→ Action item
Drop all pictures and repeat exactly the lines from the line holding "How do I perform: Click" through the end of the records.

→ Input for this task
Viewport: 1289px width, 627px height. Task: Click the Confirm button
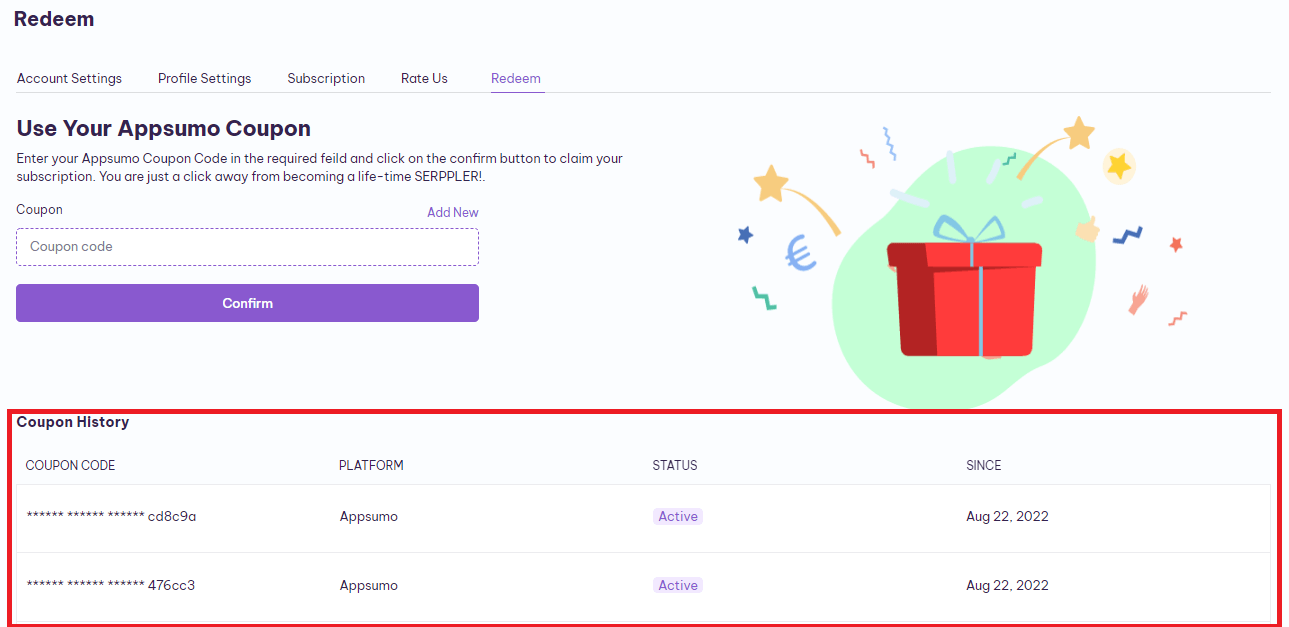tap(247, 303)
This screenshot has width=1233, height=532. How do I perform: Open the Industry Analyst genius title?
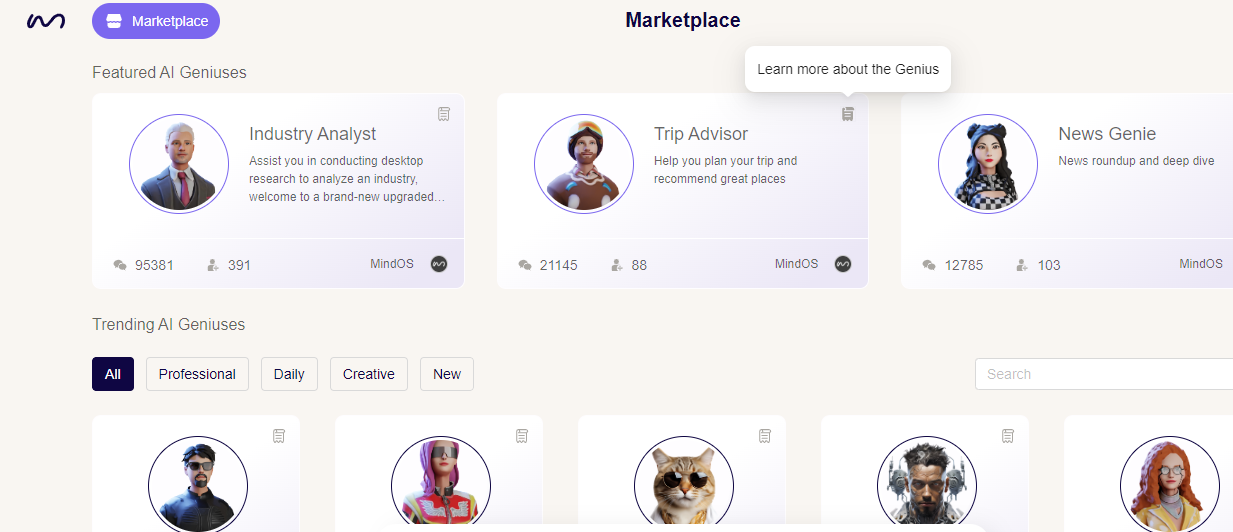(313, 134)
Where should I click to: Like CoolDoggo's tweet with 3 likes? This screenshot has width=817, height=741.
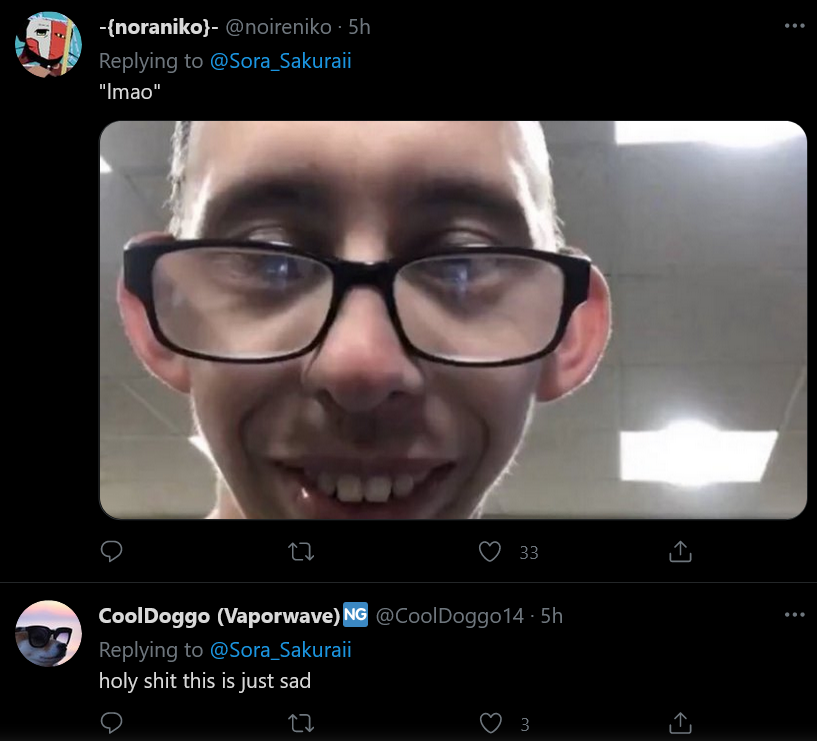click(x=490, y=723)
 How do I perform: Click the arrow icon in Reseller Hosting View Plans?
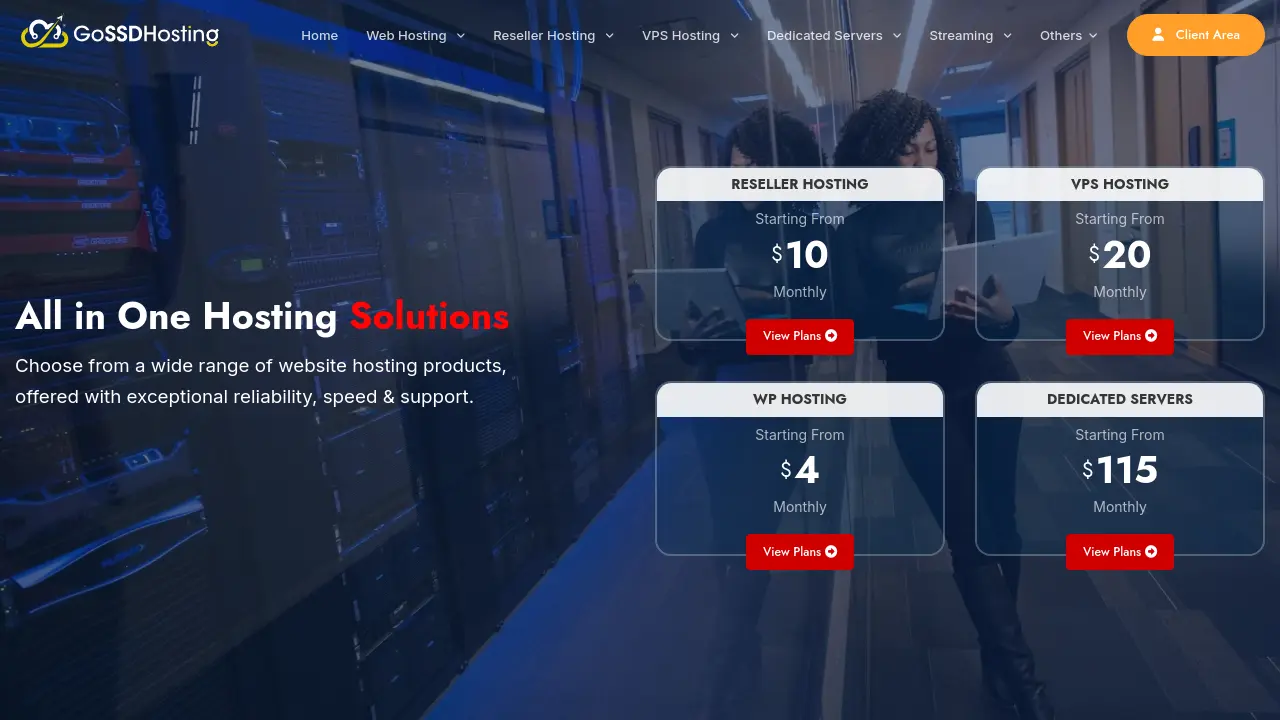coord(830,336)
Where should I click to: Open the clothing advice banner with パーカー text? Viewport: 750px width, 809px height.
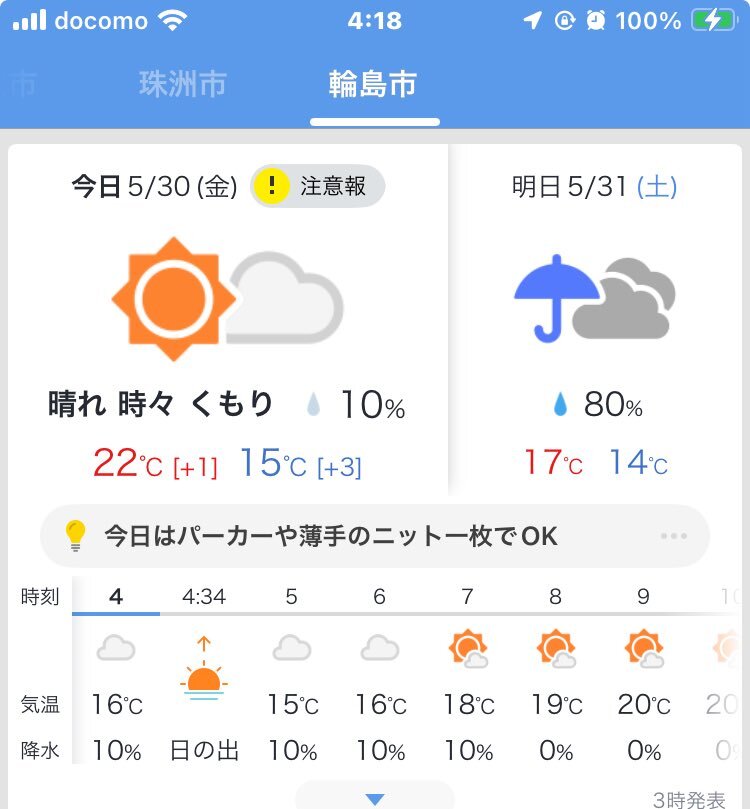pos(374,536)
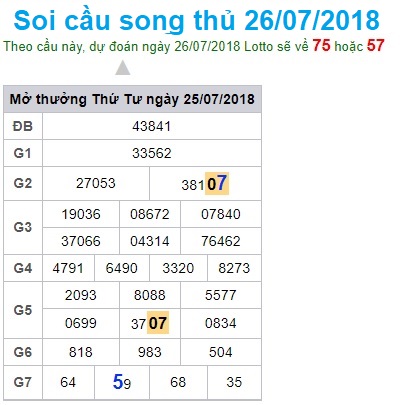Click the gray up-arrow triangle icon
The height and width of the screenshot is (405, 420).
pos(123,68)
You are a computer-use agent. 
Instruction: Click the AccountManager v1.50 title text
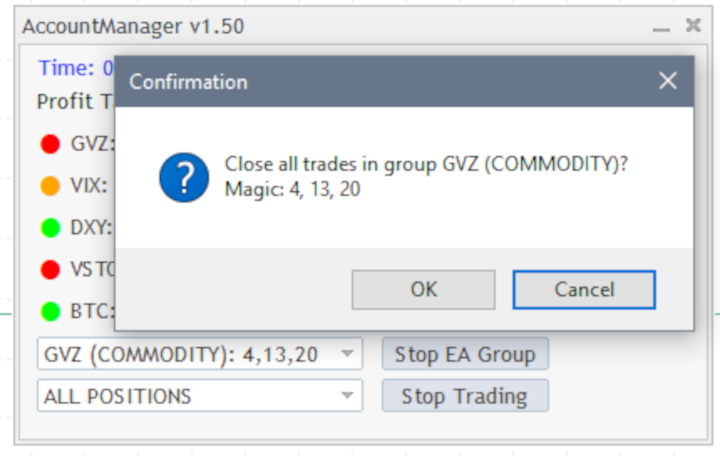(x=133, y=27)
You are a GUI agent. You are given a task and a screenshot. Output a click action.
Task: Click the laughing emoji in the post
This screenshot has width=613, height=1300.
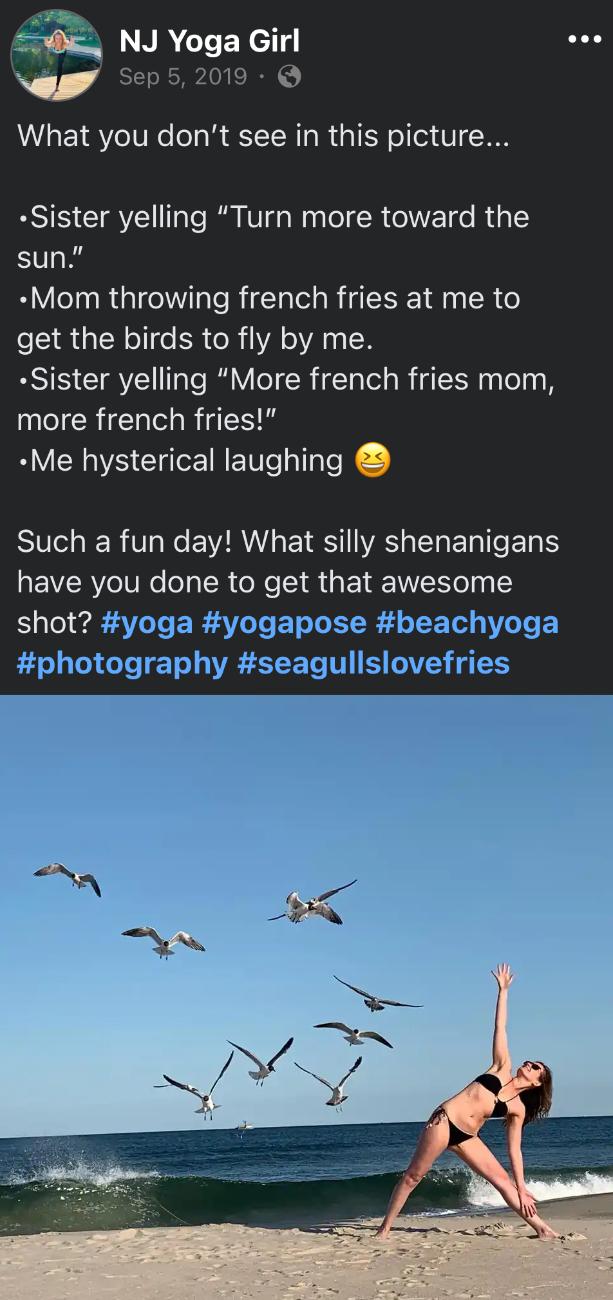click(x=373, y=461)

→ Written solution
 How do I perform: Click the arrow icon in Reseller Hosting View Plans?
coord(830,336)
Where should I click to: Open the clothing advice banner with パーカー text? Viewport: 750px width, 809px height.
pos(374,536)
Click the gray up-arrow triangle icon
The height and width of the screenshot is (405, 420).
pos(123,68)
You are a computer-use agent. 
Instruction: Click the AccountManager v1.50 title text
(x=133, y=27)
You are a GUI agent. You are given a task and a screenshot. Output a click action.
Task: Click the laughing emoji in the post
This screenshot has width=613, height=1300.
click(x=373, y=461)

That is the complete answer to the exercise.